THE DATA —
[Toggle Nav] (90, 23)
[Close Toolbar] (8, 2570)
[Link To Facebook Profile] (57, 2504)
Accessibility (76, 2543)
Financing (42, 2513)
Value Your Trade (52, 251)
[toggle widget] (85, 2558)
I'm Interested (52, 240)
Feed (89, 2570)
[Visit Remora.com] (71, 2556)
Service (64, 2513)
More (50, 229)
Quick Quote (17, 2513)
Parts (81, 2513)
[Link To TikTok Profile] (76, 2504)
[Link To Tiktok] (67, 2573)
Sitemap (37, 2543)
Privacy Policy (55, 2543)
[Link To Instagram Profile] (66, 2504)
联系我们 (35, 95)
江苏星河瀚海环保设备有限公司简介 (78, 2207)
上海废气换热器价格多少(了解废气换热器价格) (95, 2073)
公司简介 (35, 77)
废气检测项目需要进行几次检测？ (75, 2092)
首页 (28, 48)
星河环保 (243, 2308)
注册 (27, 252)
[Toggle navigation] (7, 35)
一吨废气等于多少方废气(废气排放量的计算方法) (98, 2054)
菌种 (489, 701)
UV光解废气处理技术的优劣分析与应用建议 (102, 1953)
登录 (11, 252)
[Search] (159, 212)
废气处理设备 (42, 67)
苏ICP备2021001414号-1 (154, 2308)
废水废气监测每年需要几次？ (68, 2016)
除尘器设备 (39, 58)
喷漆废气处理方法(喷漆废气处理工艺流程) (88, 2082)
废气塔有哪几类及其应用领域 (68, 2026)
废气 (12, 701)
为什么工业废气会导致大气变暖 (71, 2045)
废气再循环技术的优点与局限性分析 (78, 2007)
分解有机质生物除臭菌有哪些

TASK TO CARRY OUT — Taking the records above as input, show every line in which the word "Link" is present.

TASK RESULT —
[Link To Facebook Profile] (57, 2504)
[Link To TikTok Profile] (76, 2504)
[Link To Tiktok] (67, 2573)
[Link To Instagram Profile] (66, 2504)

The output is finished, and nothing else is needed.